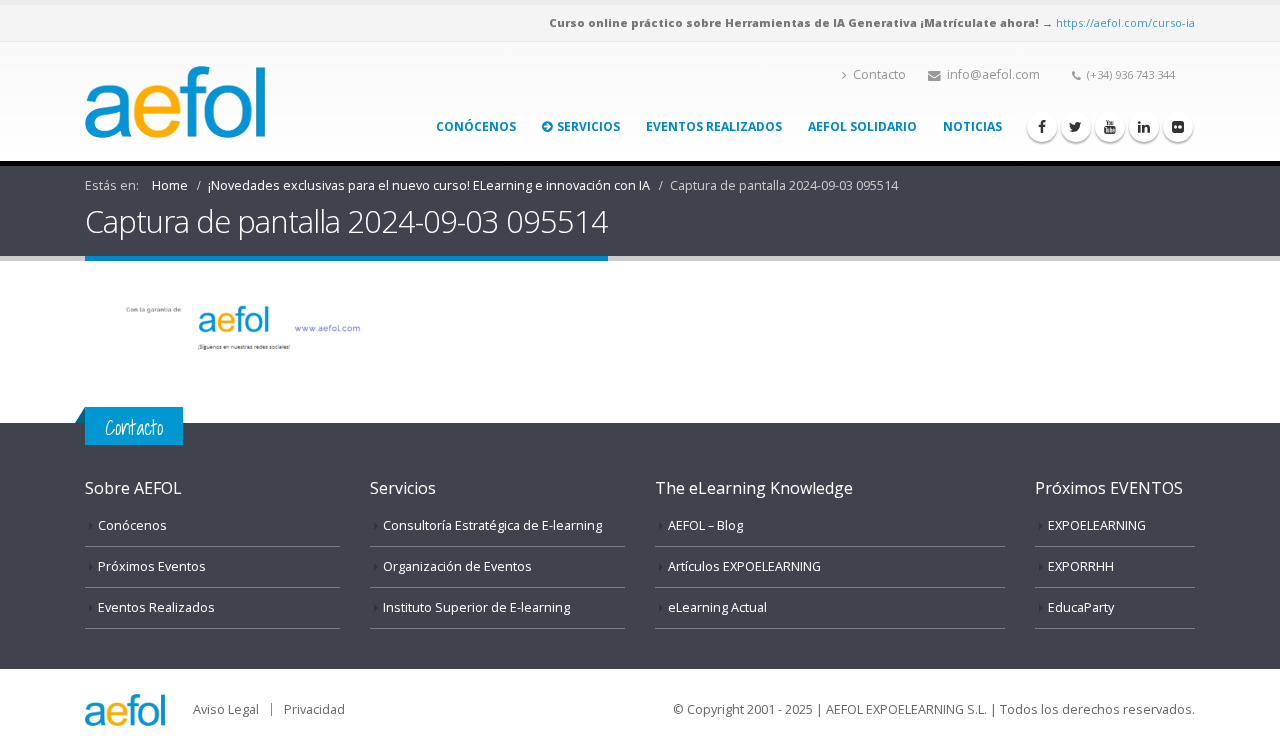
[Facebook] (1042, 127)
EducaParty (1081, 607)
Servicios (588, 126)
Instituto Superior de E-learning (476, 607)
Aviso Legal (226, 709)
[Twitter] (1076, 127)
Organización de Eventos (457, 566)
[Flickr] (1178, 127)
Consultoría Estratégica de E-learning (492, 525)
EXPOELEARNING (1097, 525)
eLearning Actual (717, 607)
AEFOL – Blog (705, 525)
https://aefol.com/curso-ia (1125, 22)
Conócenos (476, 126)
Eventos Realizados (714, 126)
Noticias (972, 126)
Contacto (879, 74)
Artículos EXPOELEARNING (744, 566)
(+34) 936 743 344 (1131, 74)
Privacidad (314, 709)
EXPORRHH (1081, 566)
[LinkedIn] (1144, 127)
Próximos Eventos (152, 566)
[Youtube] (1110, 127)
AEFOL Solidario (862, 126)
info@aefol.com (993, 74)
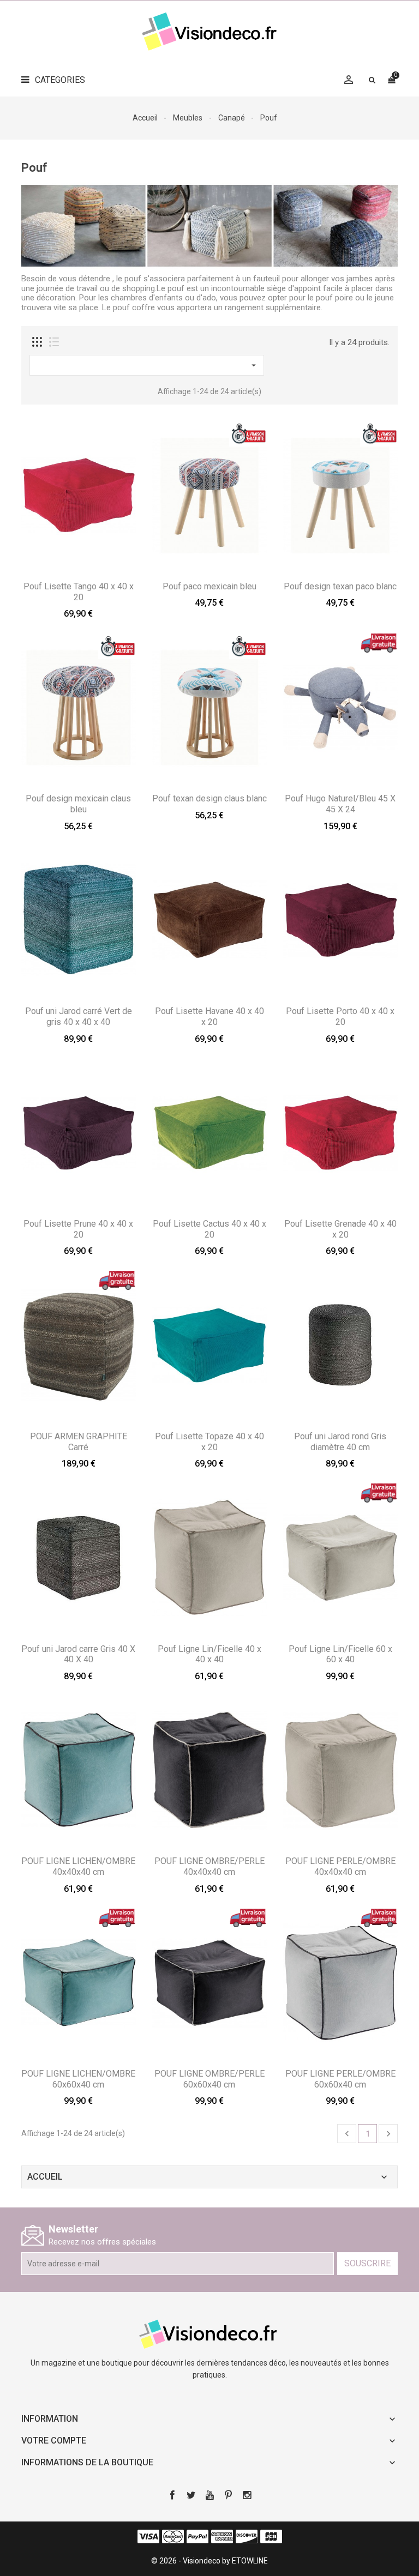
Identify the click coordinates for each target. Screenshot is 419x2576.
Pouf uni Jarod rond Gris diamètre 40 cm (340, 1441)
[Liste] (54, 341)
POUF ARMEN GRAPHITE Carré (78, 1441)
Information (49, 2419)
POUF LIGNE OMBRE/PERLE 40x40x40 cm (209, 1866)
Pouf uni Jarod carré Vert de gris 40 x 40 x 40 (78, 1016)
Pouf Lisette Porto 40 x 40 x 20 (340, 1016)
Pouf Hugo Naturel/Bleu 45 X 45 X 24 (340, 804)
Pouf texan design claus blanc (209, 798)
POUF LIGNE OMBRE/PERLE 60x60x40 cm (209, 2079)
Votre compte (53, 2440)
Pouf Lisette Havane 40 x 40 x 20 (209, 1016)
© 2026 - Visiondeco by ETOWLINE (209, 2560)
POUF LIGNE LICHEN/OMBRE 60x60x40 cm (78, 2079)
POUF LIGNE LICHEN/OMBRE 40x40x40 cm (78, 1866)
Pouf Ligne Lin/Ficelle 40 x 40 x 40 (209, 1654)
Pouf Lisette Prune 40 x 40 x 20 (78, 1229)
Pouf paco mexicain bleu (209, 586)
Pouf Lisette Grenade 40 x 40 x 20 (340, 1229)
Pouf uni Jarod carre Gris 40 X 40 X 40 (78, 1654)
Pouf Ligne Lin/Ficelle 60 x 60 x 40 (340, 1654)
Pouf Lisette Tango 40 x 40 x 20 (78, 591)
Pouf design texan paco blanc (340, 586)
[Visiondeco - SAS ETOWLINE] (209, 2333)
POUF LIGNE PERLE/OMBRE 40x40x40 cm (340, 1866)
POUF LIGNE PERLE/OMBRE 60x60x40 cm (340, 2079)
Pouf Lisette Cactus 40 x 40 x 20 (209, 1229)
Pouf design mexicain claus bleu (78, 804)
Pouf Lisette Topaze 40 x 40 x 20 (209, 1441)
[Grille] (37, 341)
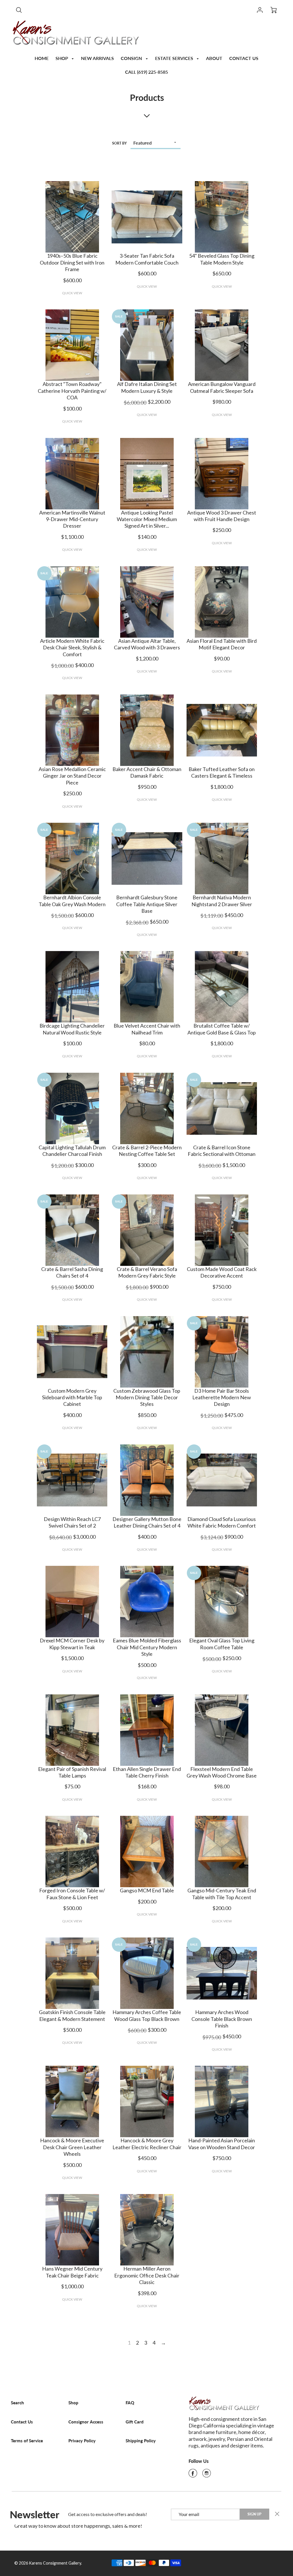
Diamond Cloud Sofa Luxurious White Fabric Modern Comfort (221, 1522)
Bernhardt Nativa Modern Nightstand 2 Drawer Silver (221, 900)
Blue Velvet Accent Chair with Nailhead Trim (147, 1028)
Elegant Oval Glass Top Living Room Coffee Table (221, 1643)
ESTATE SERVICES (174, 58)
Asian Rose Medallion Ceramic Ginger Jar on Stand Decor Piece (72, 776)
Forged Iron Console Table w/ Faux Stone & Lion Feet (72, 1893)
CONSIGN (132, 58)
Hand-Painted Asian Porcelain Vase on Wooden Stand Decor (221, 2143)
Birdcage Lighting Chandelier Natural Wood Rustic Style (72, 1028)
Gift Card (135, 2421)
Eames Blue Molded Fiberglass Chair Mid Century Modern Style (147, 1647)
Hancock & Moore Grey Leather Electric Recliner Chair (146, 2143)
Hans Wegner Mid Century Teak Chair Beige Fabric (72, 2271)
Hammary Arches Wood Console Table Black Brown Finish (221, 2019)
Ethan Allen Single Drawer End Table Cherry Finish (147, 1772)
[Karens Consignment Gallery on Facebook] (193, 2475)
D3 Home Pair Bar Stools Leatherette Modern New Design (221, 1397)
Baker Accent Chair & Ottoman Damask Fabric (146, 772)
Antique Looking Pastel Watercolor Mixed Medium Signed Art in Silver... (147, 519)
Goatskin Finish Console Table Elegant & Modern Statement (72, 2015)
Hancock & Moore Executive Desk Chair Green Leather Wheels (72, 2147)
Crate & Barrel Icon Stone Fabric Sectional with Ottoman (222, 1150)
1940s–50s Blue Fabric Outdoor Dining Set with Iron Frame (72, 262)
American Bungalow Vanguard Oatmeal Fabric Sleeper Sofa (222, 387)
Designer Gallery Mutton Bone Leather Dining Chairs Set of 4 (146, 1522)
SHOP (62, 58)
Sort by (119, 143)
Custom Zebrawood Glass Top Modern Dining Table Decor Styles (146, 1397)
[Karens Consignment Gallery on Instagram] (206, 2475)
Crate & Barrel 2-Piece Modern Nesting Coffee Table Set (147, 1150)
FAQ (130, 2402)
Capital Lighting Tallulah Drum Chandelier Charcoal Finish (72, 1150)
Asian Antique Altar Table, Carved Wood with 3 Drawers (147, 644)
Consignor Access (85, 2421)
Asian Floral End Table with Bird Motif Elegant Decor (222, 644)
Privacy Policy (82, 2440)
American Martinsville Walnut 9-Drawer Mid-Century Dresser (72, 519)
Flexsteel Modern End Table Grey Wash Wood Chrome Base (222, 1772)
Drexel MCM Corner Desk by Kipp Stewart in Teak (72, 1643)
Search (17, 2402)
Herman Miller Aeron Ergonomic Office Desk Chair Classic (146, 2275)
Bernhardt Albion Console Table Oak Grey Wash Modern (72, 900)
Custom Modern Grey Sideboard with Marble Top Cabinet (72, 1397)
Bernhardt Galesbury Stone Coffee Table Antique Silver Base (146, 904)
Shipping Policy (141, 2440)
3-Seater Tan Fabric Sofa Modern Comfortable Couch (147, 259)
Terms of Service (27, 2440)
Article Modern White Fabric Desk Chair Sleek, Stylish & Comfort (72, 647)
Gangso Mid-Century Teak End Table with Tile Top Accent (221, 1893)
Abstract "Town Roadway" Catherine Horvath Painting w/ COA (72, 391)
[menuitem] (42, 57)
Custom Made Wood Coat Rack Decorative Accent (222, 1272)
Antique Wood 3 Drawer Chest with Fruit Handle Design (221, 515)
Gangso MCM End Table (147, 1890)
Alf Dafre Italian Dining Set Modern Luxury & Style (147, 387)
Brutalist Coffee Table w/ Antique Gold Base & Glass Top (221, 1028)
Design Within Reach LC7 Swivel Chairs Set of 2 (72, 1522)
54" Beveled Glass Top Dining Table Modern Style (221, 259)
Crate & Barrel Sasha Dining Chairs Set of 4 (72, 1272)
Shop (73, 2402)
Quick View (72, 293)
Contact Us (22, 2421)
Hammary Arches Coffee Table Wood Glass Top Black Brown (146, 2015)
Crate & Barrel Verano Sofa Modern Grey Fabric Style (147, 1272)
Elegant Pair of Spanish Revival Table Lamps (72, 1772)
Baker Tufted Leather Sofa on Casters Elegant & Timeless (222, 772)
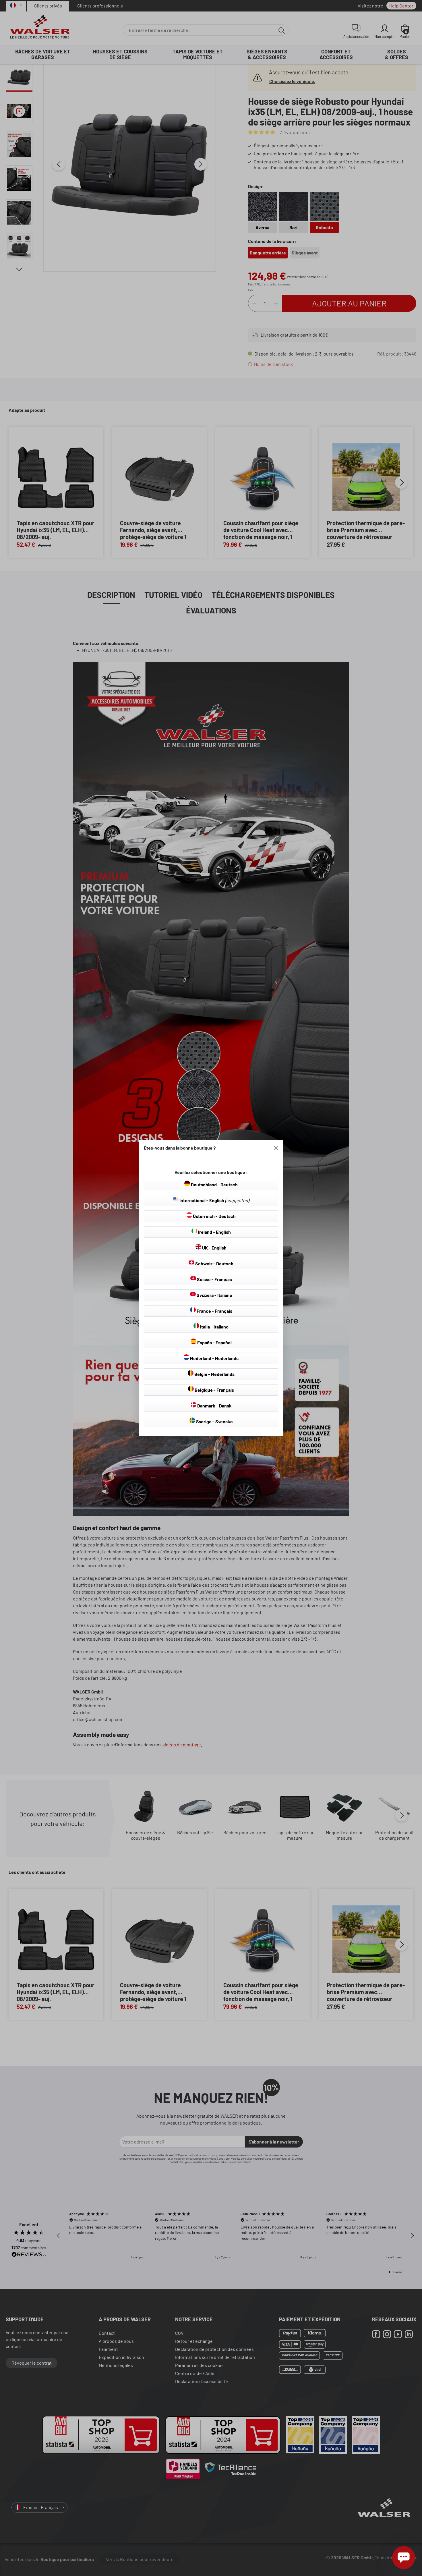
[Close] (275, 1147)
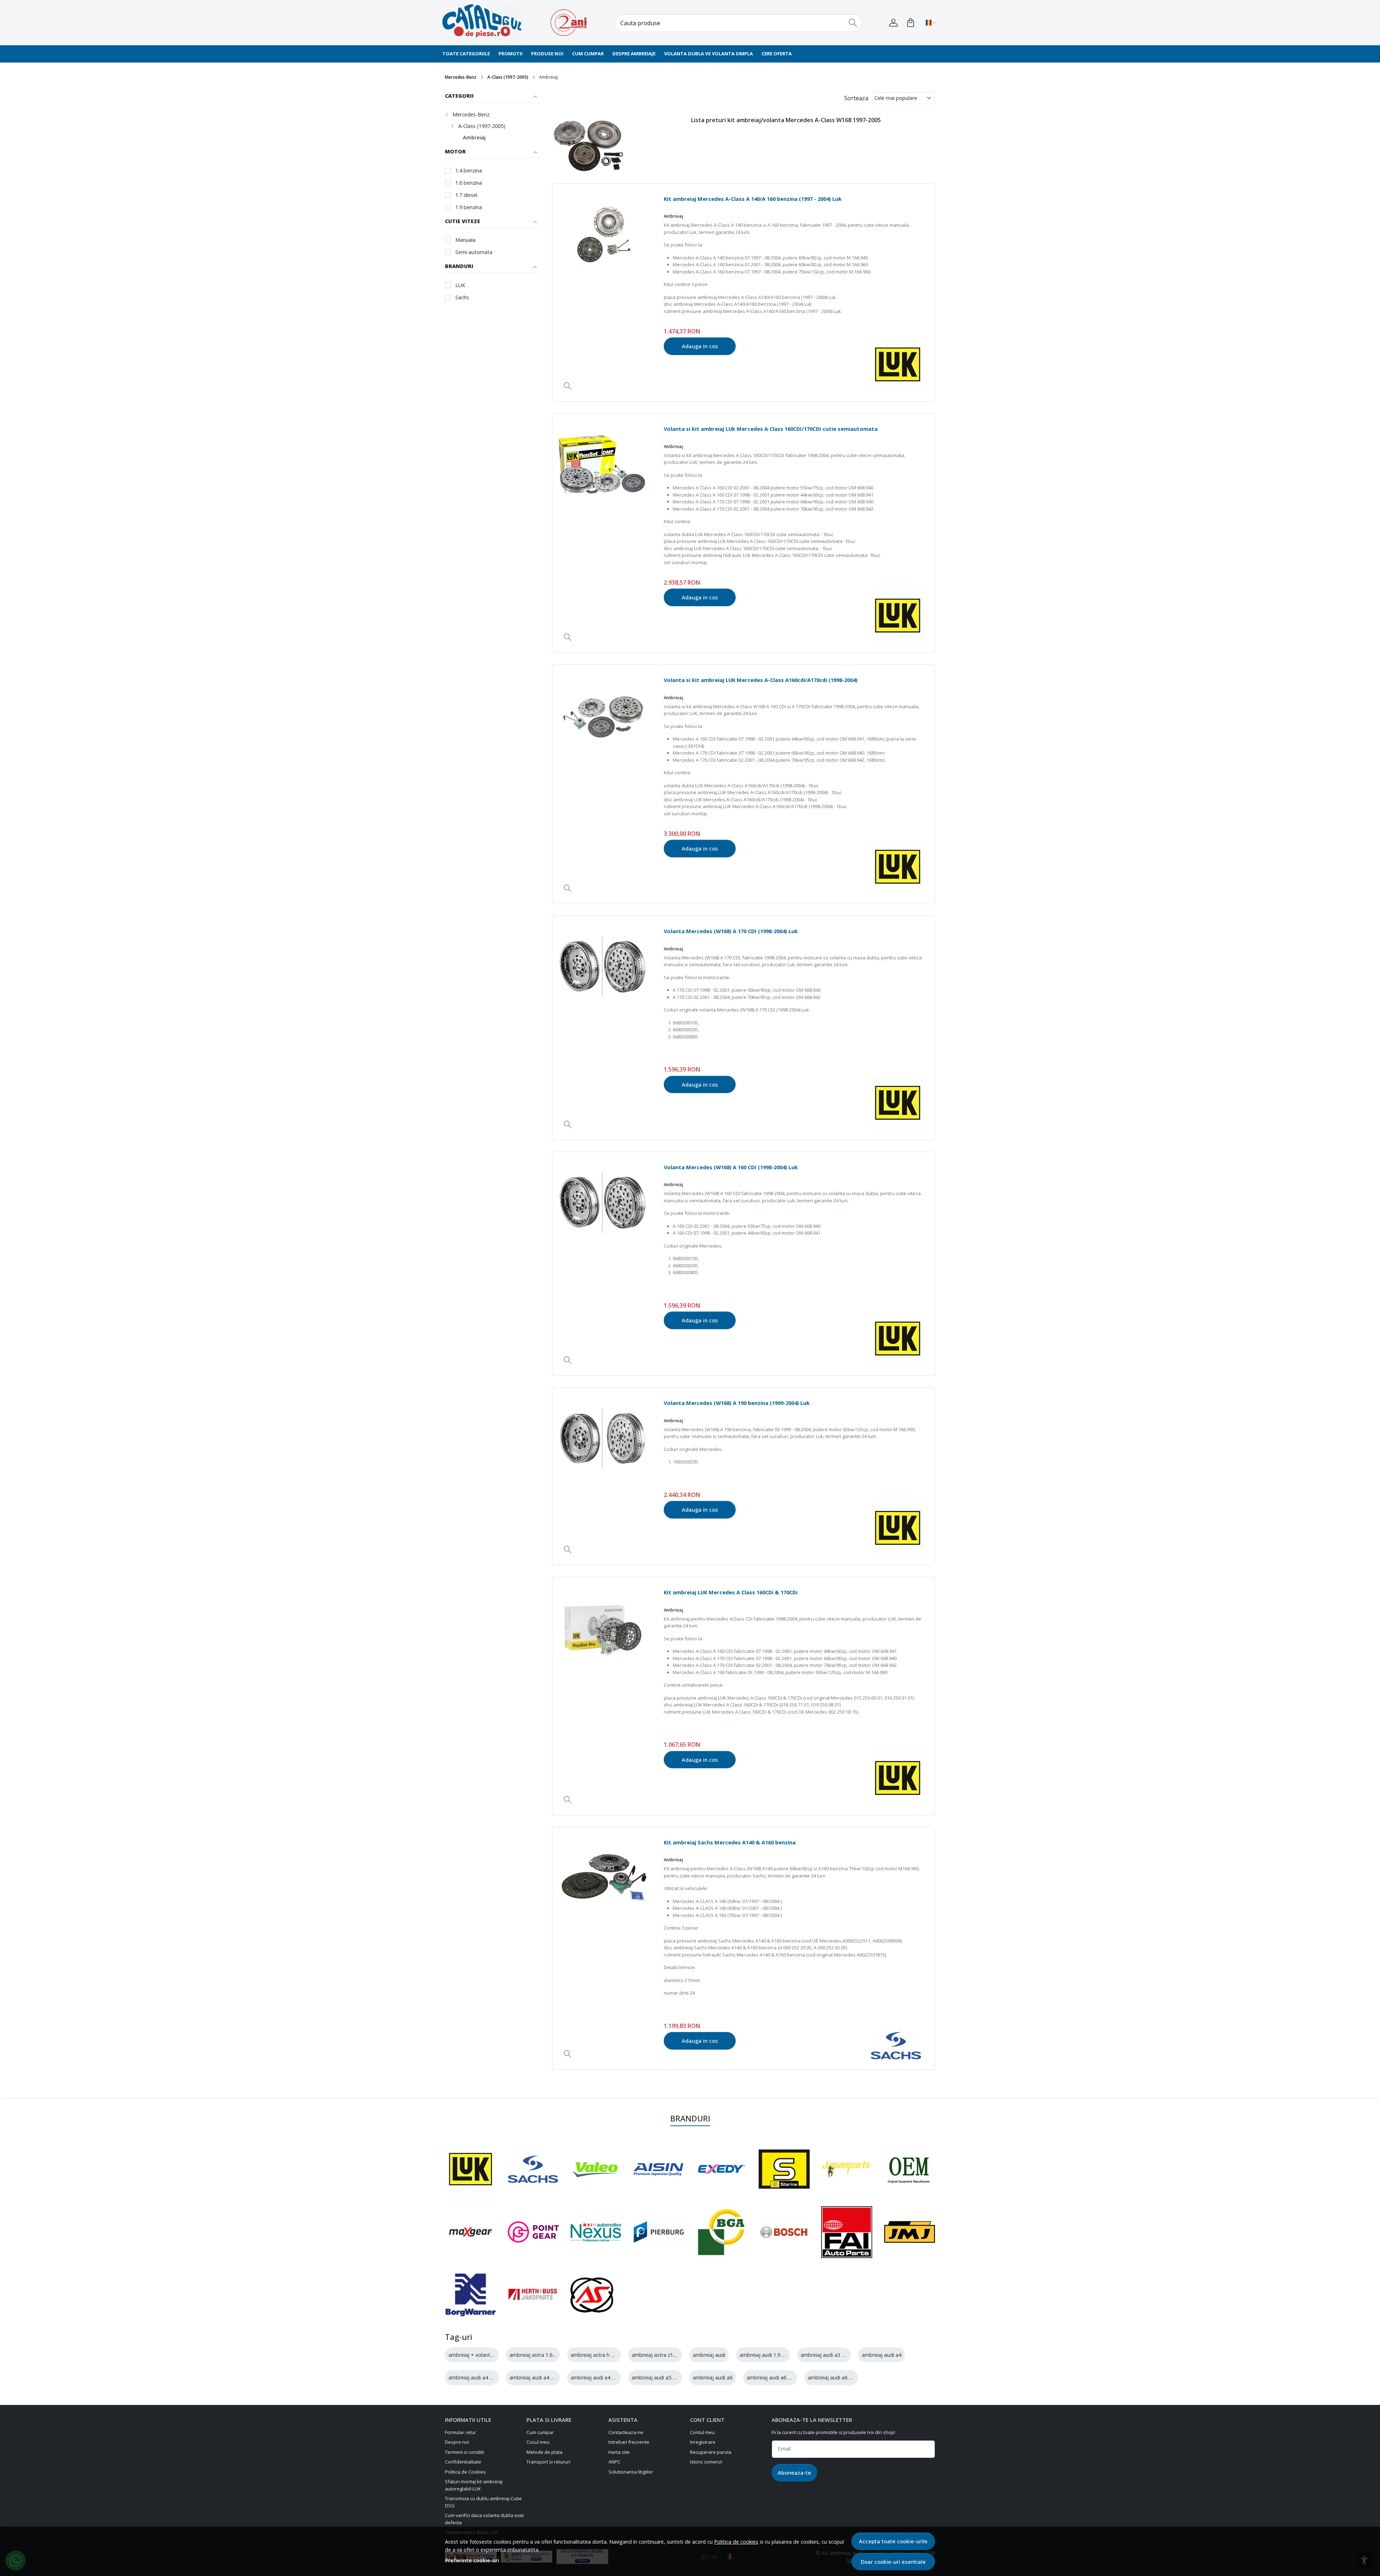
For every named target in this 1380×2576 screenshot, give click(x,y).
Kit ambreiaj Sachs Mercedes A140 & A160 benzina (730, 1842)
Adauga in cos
※ ※ ※
YOUR OBJECTIVE:
Beginning with the line holding "[menuitem] (42, 57)", copy each line exactly through the end of the records above, and leave every picture out.

RESULT OF THE TASK:
[menuitem] (42, 57)
Custom Made Wood Coat Rack Decorative Accent (222, 1272)
Antique Wood 3 Drawer Chest with Fruit Handle Design (221, 515)
Gangso MCM End Table (147, 1890)
Alf Dafre Italian Dining Set Modern Luxury & Style (147, 387)
Brutalist Coffee Table w/ Antique Gold Base & Glass Top (221, 1028)
Design Within Reach LC7 Swivel Chairs Set of 2 (72, 1522)
54" Beveled Glass Top Dining Table Modern Style (221, 259)
Crate & Barrel Sasha Dining Chairs Set of 4 (72, 1272)
Shop (73, 2402)
Quick View (72, 293)
Contact Us (22, 2421)
Hammary Arches Coffee Table Wood Glass Top Black Brown (146, 2015)
Crate & Barrel Verano Sofa Modern Grey Fabric Style (147, 1272)
Elegant Pair of Spanish Revival Table Lamps (72, 1772)
Baker Tufted Leather Sofa on Casters Elegant & Timeless (222, 772)
[Close] (275, 1147)
For every named target in this 1380×2576 screenshot, give click(x,y).
Kit ambreiaj Sachs Mercedes A140 & A160 benzina (730, 1842)
Adauga in cos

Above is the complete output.